"Mas Galih tahu dari mana soal ini? apakah Mas Farhan sudah memberi tahu Mas Galih tentang ini?" tanyaku pada Mas Galih.
"Aku tahu dari ibu tadi. Aku benar-benar nggak nyangka sama suami kamu itu. Sok banget sih dia mau punya dua istri. Bisa-bisanya dia ingin nikah lagi. Menafkahi dan mengatur satu istri saja susah, dia gayanya mau nikah lagi," ucap Mas Galih dengan nada mengejek.
"Orang susah aja pengin punya dua istri. Emang dia bisa adil dengan ke dua istrinya nanti ? bodohnya si Farhan ini," lanjut Mas Galih.
Mas Galih kembali menatapku.
"Lalu kamu sudah mengizinkan dia nikah lagi Mir?" tanya Mas Galih.
Aku hanya menganggukan kepalaku pelan.
"Ah, kamu juga sama bodohnya. Orang suami mau nikah lagi, kamu izinin. Kalian itu nggak akan bakal bertahan lama jika menjalani kehidupan rumah tangga seperti itu. Yakinlah, padaku. Sebentar saja rumah tangga kalian bakal bubar," ucap Mas Galih dengan tatapan sinisnya.
Aku tahu Mas Galih dan ibu tidak menyetujui keinginan suamiku. Namun aku tidak bisa berbuat apa-apa untuk saat ini. Karena Mas Farhan juga sudah bulat dengan keputusannya. Dan aku juga sudah terlanjur menyetujuinya.
"Galih, sudahlah. Jangan bicara macam-macam. Itu sudah keputusan mereka. Tidak usah kamu ikut campur. Itu urusan Amira dan Farhan. Kan mereka yang akan menjalaninya," ucap ibu.
"Tidak masalah sekarang bu, tapi bagaimana nantinya. Ngomong sih gampang. Tapi menjalaninya aku yakin, Amira tidak akan mungkin sanggup Bu."
"Ya sudahlah.
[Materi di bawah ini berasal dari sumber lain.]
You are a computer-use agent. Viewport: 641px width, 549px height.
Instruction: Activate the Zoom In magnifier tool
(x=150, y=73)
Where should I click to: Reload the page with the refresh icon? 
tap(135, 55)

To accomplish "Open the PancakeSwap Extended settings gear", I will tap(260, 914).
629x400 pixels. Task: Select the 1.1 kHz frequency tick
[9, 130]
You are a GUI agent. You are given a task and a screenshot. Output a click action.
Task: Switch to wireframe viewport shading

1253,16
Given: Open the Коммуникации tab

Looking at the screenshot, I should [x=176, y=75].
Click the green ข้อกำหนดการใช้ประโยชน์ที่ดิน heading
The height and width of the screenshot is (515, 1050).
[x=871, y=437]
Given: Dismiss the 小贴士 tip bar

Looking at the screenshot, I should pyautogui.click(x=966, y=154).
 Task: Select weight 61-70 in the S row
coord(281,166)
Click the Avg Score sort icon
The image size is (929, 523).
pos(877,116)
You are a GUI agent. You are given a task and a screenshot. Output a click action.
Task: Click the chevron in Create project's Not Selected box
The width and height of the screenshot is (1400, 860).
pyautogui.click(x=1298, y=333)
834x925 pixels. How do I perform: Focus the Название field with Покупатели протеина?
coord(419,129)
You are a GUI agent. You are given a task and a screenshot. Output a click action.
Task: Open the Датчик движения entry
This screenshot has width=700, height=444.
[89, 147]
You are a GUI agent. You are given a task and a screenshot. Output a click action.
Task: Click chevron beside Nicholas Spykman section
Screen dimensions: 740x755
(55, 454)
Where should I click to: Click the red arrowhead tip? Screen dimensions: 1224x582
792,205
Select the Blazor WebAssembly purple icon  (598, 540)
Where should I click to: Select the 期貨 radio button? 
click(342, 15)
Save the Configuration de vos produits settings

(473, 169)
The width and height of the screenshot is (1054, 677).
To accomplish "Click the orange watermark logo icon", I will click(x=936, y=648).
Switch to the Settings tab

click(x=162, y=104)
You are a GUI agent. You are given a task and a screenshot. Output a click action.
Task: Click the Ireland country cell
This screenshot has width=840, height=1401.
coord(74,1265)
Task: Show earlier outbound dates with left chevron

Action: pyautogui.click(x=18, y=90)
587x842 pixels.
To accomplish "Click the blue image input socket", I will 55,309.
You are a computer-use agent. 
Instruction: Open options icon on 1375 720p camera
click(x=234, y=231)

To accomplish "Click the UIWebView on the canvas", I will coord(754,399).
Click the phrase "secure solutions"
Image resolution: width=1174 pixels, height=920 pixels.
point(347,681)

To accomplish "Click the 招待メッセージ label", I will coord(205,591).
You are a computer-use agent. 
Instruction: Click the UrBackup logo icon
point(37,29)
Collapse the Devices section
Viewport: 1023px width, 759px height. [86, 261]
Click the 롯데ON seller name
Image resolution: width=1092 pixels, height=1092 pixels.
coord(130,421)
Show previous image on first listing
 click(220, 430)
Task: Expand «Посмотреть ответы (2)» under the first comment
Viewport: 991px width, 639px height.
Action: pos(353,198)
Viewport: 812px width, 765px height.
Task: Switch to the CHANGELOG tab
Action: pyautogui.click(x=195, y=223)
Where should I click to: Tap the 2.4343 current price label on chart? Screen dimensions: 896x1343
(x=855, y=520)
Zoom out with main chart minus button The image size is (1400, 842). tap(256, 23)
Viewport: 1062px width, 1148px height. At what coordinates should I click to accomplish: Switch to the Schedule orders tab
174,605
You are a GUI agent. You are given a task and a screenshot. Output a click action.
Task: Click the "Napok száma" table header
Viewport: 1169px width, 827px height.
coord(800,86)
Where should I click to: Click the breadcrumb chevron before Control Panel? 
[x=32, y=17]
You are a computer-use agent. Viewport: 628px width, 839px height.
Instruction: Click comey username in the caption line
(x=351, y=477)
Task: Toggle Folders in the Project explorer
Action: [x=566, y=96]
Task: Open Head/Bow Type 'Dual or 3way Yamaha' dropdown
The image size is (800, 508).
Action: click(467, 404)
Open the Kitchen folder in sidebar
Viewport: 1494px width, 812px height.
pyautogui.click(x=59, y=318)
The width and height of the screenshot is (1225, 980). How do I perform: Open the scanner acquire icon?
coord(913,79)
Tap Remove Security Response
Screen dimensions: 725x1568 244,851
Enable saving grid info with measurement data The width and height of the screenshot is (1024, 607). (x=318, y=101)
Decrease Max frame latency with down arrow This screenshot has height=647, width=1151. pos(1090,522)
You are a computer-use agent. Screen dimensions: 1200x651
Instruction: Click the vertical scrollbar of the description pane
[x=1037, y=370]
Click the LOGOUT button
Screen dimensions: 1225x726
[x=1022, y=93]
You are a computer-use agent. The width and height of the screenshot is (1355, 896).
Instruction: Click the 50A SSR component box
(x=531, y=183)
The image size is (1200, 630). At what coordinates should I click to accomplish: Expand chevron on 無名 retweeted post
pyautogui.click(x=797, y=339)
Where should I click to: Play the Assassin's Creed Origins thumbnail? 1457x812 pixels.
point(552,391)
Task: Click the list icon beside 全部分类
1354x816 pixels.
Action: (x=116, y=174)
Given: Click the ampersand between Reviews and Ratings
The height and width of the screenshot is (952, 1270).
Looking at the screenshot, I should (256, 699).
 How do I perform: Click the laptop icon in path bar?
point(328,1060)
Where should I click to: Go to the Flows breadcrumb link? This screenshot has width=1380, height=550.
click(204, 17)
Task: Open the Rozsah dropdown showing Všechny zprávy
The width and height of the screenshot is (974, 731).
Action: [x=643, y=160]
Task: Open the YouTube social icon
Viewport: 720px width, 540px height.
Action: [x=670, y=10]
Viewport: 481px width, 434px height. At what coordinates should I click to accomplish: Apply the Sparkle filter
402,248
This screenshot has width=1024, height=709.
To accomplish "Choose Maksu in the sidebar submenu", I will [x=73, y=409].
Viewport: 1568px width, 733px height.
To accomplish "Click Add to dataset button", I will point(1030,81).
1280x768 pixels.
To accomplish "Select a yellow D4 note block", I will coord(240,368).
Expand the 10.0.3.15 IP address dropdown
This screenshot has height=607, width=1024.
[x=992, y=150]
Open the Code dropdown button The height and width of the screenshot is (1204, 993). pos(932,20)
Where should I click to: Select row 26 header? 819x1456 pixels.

Biarkan saja. Lagian, Amira juga sudah ikhlas kok."
"Ibu ini kan seorang wanita juga. Kenapa ibu malah mendukung anak ibu mau kawin lagi. Aku saja yang lelaki membina rumah tangga dengan satu wanita saja sulit, bahkan sampai ada perceraian di antara kami. Bagaimana kalau punya dua istri."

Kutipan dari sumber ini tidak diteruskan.